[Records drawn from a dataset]
----

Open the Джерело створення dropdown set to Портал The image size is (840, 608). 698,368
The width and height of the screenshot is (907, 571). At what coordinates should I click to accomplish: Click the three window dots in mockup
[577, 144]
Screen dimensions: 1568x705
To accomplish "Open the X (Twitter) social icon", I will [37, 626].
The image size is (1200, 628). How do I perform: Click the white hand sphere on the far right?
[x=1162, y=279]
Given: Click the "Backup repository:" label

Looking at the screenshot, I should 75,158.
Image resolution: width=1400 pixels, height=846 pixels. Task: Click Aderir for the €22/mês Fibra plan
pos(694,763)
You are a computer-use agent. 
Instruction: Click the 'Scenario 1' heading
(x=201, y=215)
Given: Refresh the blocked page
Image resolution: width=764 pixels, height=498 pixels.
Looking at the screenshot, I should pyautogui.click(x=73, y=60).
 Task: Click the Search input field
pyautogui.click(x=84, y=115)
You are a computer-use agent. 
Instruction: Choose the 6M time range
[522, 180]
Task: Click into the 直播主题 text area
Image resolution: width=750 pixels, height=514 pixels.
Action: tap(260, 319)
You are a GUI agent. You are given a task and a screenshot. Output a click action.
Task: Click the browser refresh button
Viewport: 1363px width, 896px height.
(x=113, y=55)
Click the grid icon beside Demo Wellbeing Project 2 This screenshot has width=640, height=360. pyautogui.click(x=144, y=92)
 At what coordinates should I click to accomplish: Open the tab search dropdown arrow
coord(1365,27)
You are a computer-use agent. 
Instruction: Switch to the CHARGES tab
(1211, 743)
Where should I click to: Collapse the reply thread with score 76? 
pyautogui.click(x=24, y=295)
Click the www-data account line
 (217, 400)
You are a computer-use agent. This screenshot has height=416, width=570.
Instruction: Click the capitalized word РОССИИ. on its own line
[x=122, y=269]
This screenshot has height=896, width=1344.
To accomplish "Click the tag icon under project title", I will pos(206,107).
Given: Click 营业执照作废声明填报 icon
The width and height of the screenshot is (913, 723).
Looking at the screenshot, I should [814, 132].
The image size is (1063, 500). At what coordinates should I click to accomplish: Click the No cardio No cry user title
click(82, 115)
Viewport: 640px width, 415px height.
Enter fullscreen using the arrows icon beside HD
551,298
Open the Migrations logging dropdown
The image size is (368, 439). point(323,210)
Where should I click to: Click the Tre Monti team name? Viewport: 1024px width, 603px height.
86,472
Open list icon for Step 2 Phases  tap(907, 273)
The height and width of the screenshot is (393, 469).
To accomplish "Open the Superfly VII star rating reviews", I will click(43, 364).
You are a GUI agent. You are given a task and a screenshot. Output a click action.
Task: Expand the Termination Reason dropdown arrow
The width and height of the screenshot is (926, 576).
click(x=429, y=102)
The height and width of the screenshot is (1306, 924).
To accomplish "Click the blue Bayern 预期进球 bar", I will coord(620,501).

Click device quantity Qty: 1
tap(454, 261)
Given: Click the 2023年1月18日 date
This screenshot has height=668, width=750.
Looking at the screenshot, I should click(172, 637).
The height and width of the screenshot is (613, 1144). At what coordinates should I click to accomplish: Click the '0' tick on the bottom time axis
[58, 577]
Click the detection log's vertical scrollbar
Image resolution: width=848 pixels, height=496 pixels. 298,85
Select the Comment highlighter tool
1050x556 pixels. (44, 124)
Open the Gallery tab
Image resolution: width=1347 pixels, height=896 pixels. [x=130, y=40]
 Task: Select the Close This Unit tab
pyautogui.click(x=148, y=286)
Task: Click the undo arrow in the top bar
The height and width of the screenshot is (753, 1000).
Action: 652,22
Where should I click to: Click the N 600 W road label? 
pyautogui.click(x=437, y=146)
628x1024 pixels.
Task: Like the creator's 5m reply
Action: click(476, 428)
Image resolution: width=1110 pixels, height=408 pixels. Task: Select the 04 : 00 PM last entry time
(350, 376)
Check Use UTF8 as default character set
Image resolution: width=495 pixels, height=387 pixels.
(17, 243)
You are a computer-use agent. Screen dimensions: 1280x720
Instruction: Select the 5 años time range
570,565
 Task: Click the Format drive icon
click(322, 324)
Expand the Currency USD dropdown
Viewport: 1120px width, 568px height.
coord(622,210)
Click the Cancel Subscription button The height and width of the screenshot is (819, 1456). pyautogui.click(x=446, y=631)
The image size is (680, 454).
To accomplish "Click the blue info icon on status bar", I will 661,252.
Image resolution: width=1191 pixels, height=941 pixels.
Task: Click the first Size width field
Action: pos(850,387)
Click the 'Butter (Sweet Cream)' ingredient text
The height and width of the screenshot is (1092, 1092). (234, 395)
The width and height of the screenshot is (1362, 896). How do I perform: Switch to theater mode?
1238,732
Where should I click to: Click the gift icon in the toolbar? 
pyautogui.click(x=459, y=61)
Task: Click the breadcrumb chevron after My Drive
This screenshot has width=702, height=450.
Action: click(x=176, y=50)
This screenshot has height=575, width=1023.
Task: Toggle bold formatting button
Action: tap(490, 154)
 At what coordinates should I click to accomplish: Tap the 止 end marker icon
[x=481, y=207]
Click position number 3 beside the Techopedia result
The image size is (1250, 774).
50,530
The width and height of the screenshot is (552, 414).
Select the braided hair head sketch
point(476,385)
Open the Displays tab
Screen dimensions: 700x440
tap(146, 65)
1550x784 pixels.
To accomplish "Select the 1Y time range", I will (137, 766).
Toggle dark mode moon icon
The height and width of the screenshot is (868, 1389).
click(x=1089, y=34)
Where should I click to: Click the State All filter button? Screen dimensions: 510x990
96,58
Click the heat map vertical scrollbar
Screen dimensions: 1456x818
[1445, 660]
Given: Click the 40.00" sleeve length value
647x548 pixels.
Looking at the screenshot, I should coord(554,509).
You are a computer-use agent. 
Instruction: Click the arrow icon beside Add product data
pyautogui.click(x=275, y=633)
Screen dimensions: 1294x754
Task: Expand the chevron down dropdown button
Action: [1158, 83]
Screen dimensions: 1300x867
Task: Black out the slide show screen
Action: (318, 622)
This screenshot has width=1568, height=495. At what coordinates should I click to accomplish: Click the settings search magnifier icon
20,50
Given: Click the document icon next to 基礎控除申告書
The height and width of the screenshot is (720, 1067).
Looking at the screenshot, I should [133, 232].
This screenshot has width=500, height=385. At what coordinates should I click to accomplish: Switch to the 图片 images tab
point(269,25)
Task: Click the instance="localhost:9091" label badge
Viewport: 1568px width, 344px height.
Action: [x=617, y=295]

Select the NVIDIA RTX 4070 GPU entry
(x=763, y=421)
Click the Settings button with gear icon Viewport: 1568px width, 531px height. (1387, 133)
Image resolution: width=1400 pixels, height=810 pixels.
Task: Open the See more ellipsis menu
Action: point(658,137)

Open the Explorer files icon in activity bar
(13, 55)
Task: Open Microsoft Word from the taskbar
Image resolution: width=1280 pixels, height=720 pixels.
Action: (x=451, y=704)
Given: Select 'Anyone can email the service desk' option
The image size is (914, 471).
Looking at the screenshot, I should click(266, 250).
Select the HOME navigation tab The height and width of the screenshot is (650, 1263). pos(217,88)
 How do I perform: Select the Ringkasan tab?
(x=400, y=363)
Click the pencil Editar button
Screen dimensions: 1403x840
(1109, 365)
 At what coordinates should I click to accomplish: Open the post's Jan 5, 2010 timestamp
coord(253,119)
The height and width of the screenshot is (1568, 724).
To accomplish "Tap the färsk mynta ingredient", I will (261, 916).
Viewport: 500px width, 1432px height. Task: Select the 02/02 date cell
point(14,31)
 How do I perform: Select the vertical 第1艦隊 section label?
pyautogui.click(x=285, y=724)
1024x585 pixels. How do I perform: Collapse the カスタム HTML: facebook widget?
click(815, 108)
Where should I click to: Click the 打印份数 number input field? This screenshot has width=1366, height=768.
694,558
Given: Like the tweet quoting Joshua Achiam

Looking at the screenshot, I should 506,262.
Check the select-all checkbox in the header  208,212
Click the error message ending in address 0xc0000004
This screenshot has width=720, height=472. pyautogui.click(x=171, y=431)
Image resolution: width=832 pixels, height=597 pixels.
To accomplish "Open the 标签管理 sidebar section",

----

WHAT YOU WILL DO: After locating the line holding "Click the Cancel" above, output exactly that line and every line after it through the line holding "Task: Click the breadcrumb". Include nothing else.

ANSWER TO THIS EXERCISE:
Click the Cancel Subscription button The height and width of the screenshot is (819, 1456). pyautogui.click(x=446, y=631)
The image size is (680, 454).
To accomplish "Click the blue info icon on status bar", I will 661,252.
Image resolution: width=1191 pixels, height=941 pixels.
Task: Click the first Size width field
Action: pos(850,387)
Click the 'Butter (Sweet Cream)' ingredient text
The height and width of the screenshot is (1092, 1092). (234, 395)
The width and height of the screenshot is (1362, 896). How do I perform: Switch to theater mode?
1238,732
Where should I click to: Click the gift icon in the toolbar? 
pyautogui.click(x=459, y=61)
Task: Click the breadcrumb chevron after My Drive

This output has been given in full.